Parution d’un décret introduisant dans le code de justice administrative une obligation de confirmation de maintien de la requête au fond à la suite du rejet d’un référé-suspension

L’article 2 du décret n° 2018-617 du 17 juillet 2018 introduit dans le code de justice administrative un article R. 612-5-2 lequel dispose :

« En cas de rejet d’une demande de suspension présentée sur le fondement de l’article L. 521-1 au motif qu’il n’est pas fait état d’un moyen propre à créer, en l’état de l’instruction, un doute sérieux quant à la légalité de la décision, il appartient au requérant, sauf lorsqu’un pourvoi en cassation est exercé contre l’ordonnance rendue par le juge des référés, de confirmer le maintien de sa requête à fin d’annulation ou de réformation dans un délai d’un mois à compter de la notification de ce rejet.

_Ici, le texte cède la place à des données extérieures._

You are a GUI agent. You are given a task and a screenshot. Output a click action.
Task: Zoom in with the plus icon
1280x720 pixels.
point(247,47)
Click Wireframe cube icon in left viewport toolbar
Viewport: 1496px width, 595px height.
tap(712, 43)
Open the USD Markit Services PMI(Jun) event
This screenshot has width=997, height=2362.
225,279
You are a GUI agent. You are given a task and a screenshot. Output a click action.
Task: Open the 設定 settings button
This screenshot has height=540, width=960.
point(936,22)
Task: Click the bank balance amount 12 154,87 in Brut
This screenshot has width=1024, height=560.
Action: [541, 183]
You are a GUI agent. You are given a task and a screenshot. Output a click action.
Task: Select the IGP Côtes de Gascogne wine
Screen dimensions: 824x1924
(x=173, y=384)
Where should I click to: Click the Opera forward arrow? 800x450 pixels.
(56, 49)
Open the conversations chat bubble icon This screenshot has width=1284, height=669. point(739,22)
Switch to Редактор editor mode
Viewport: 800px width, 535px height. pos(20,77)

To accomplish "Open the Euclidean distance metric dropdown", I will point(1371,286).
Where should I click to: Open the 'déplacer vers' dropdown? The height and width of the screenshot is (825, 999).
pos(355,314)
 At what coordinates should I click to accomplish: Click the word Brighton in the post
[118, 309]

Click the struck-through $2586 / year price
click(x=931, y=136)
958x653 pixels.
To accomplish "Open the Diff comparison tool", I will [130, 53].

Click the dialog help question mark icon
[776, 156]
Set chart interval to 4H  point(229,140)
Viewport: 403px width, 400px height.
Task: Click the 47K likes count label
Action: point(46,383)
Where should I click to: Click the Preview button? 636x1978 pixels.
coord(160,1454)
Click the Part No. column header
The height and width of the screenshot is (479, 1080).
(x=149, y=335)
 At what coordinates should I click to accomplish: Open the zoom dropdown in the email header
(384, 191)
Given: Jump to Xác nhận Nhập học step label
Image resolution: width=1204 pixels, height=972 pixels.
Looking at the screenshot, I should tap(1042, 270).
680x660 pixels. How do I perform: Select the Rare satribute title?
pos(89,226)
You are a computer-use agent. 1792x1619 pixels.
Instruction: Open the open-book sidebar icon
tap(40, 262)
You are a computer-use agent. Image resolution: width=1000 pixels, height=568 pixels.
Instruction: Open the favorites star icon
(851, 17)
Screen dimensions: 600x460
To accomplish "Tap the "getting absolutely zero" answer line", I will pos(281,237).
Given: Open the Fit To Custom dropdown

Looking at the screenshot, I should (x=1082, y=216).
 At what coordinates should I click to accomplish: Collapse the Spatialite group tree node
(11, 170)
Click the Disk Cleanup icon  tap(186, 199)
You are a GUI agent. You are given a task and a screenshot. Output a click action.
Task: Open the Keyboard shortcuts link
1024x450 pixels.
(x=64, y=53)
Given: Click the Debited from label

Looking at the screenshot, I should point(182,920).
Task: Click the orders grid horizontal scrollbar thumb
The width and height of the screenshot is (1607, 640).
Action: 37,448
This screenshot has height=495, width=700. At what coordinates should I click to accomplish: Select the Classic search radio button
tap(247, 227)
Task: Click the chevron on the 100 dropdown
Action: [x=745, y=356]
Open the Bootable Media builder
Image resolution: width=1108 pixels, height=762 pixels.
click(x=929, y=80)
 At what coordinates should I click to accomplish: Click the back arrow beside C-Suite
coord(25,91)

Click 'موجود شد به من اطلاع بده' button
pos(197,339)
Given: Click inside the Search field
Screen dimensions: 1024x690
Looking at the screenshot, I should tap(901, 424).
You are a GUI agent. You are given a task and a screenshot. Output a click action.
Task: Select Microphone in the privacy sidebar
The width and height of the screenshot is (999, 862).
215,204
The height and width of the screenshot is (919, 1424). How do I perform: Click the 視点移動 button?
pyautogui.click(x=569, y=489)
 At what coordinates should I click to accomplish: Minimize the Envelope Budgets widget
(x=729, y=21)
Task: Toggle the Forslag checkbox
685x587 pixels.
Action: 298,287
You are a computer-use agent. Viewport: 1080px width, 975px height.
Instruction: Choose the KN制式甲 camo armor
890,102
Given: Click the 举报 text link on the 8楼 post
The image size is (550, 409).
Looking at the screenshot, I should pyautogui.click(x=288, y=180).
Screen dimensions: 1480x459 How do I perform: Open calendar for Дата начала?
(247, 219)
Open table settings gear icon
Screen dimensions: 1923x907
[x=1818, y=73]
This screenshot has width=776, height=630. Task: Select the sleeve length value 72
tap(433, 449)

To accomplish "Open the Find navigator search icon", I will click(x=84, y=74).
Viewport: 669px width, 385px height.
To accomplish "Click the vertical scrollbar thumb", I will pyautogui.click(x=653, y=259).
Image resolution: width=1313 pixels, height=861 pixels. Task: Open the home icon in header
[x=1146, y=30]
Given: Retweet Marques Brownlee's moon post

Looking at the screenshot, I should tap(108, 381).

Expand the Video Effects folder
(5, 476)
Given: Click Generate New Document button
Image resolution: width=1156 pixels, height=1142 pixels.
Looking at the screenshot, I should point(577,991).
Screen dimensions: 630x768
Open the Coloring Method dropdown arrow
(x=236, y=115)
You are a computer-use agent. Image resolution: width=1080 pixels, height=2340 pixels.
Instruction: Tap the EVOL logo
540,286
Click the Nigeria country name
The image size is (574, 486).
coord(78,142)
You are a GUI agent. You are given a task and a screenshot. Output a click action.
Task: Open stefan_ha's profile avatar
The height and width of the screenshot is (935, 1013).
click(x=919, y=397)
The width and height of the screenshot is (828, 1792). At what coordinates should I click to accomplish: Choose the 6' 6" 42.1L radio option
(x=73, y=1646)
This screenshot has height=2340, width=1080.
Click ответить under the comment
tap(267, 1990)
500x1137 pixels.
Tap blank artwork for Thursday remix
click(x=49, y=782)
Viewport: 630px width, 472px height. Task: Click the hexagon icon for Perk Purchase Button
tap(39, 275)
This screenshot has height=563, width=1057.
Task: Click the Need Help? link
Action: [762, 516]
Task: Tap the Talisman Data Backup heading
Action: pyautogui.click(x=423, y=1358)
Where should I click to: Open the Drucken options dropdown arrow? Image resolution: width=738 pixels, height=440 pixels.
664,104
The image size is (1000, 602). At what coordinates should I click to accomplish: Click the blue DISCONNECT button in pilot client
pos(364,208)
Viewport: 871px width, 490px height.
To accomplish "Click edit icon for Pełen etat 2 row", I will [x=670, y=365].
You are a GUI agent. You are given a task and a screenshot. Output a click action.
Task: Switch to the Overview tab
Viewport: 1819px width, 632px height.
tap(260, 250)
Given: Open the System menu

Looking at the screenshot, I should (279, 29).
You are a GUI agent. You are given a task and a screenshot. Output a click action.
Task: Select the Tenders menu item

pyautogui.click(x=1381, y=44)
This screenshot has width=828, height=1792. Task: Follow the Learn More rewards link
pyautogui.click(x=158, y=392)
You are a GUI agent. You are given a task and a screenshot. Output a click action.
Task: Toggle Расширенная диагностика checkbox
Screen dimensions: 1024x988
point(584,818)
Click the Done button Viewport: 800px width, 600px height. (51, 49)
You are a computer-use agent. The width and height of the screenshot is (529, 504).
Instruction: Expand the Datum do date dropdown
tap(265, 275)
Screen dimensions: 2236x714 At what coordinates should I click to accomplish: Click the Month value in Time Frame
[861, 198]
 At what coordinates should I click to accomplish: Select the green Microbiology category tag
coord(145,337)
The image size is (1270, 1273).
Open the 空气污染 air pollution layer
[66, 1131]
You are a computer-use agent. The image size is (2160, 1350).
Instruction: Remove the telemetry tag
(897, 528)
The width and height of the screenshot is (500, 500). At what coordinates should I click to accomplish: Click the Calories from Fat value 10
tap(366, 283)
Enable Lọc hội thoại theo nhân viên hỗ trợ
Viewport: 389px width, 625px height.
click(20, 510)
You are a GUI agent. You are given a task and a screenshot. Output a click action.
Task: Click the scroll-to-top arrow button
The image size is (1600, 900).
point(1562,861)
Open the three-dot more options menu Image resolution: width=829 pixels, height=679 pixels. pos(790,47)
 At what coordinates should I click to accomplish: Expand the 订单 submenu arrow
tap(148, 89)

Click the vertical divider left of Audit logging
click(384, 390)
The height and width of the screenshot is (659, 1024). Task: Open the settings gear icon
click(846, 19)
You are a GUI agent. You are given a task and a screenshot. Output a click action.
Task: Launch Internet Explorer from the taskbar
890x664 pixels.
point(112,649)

A défaut, le requérant est réputé s’être désisté.
« Dans le cas prévu au premier alinéa, la notification de l’ordonnance de rejet mentionne qu’à défaut de confirmation du maintien de sa requête dans le délai d’un mois, le requérant est réputé s’être désisté
 ».

L’obligation de confirmation du maintien de la requête au fond intervient donc dans un cas précis : il faut avoir introduit un recours en excès de pouvoir et en parallèle un référé-suspension à l’encontre de la décision contestée.

Il faut ensuite que la requête en référé-suspension soit rejetée pour un motif bien précis à savoir l’absence de doute sérieux quant à la légalité de la décision.

L’article 9 du décret n° 2018-617 du 17 juillet 2018 précise que cette obligation de confirmation de la requête au fond suite à l’échec d’un référé-suspension est applicable aux requêtes à fin d’annulation ou de réformation enregistrées à compter du 1er octobre 2018.